Psychanalyse : outil de libération ou instrument pervers de la bourgeoisie ? (par Michel Tort)

mercredi 29 juin 2016.
 

La psychanalyse, après avoir été donnée pendant des décennies comme l’exemple d’un combat pour les Lumières, est la cible d’attaques en règle. Certains ont vu en elle un outil de libération psychique et sexuelle. Ses bienfaits lui conféreraient une portée révolutionnaire. D’autres l’ont accusée d’être un instrument pervers de la bourgeoisie détournant les masses du bon chemin.

Le succès de la diffusion de la psychanalyse, qui s’est effectué par vagues successives, repose incontestablement sur la capacité des premières avancées de la psychanalyse à éclairer la psychopathologie névrotique et quotidienne, la vie amoureuse (le névrosé, c’est l’homme normal). Elle analyse la religion comme une pathologie psychique, obsessionnelle ou psychotique. Elle jette les bases d’une analyse des mécanismes d’assujettissement de masse. Crises et critiques sont liées à l’idée utopique que ces avancées à grands pas devraient déboucher sur un développement harmonieux et sans difficultés de la pratique et des effets sociaux de la psychanalyse. Ce qui revient à ignorer les difficultés normales de la pratique psychanalytique et leur rôle dans l’invention psychanalytique. La psychanalyse n’est pas une Bonne Parole moderne  : c’est un artisanat prosaïque du psychisme. Les psychanalystes ne sont pas innocents dans la confection de l’illusion qui dénie ce statut modeste. La définition de la psychanalyse comme cause par Freud, reconduite et exacerbée par le lacanisme, a eu des effets néfastes.

La relance d’un nouveau mouvement de la psychanalyse s’est opérée en ranimant via Marcuse les alliances de la psychanalyse avec le mouvement politique. Elle s’est inscrite dans un libéralisme contestataire qui traverse les mouvements des années 1960, à la fois contre la normalisation psychique inhérente à la version américaine de la psychanalyse et contre la désubjectivation et la désexualisation exigées impitoyablement par les partis communistes à titre de sacrifices de l’individu et de la pensée à la révolution. Mais la transformation par Lacan de la psychanalyse en construction philosophique pseudo-mathématique, enveloppant dans ses nuées une pratique plus qu’approximative quand elle n’est pas arbitraire, voire délinquante, a entouré « la psychanalyse » d’une aura sulfureuse. Une spéculation fumeuse qui n’a rien de psychanalytique éclipse la clinique ou prétend la faire sortir de l’incantation de la doctrine.

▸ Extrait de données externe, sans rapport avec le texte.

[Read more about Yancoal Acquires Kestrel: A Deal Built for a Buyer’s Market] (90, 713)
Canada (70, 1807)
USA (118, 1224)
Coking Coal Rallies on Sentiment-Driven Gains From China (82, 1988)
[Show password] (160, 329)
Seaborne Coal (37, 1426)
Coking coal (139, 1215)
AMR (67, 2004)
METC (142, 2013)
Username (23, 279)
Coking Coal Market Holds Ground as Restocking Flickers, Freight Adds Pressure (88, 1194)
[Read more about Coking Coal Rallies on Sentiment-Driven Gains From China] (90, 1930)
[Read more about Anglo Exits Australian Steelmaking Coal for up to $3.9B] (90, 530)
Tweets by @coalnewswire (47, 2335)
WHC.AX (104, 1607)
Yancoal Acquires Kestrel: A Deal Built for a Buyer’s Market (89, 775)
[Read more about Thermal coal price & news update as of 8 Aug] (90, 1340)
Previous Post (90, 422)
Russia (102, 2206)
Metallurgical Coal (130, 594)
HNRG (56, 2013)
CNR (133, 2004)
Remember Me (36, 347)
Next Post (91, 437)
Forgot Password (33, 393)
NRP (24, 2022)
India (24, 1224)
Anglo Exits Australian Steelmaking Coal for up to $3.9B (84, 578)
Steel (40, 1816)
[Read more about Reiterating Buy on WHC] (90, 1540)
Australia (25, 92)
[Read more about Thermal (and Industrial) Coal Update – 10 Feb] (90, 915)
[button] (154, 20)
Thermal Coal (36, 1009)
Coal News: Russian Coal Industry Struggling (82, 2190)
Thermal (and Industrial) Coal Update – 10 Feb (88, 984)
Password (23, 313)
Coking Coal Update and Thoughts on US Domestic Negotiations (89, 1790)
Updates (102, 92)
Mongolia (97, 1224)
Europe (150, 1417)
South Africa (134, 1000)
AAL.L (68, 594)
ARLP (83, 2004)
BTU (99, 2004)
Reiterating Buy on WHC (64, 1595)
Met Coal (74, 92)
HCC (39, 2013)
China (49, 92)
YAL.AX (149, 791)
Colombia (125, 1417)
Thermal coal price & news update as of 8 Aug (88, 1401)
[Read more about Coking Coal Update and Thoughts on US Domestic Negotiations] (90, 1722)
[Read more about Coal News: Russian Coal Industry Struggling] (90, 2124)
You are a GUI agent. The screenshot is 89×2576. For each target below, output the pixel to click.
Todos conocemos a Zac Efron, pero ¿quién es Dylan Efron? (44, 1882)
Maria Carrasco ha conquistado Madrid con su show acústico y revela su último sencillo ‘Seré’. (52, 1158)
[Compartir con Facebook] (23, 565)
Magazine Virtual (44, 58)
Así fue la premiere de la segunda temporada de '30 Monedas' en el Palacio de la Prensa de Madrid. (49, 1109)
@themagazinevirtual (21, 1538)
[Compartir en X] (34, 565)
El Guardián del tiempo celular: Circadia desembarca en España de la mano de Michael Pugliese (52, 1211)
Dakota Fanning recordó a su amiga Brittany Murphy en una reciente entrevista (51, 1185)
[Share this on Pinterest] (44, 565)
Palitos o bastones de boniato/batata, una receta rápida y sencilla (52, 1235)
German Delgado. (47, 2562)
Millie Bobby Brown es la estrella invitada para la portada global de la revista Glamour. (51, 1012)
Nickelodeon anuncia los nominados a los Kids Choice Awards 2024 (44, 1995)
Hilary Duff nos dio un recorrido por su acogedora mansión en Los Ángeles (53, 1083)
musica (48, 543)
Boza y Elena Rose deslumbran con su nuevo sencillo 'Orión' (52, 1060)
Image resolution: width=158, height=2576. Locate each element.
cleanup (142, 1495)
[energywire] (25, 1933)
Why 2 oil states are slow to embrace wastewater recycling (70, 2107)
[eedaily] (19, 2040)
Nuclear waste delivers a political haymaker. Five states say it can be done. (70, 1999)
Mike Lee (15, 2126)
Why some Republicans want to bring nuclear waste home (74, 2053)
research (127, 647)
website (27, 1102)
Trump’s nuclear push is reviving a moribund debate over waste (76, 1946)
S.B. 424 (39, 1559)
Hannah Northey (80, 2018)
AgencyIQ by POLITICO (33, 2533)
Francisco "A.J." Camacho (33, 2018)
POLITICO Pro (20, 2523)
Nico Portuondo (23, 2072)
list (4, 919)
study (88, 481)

Dans les années 1980, deux données achèvent de déclencher les attaques contre la psychanalyse. D’une part le développement obstiné de la psychanalyse est apparu aux psychologues et philosophes cognitivistes, qui représentent ses relais dans la pensée néolibérale, à la fois comme une pratique à coloniser et comme une entreprise concurrente sur un marché de l’exploitation psychique, qu’ils estiment devoir leur revenir de droit, au nom de la « scientificité » de leur discipline, dont la vocation clinique avait pourtant échappé à tout le monde jusque-là. D’autre part, la participation de psychanalystes aux débats de société a largement consisté, en France, à défendre, au nom de leur expertise arrogante sur « l’inconscient du social », les normes traditionnelles en matière de famille, de filiation, de sexualité et de genre, tout ceci au nom de « l’ordre symbolique » (entendez la législation du droit canon revue sans être corrigée). Qu’il s’agisse du Pacs, de la parité, de l’égalité, etc., un incroyable sottisier « psychanalytique », dont rien n’indique qu’il soit clos, s’est déversé en toute obscénité dans le débat public.

Dégager la psychanalyse à la fois de la Bonne Parole et des conceptions normatives historiques reconnues comme telles, paraît la condition pour un nouveau développement de la psychanalyse.

Par Michel Tort, psychanalyste et philosophe.

Michel Tort est notamment l’auteur de  : la Fin du dogme paternel. Éditions Flammarion, 2007.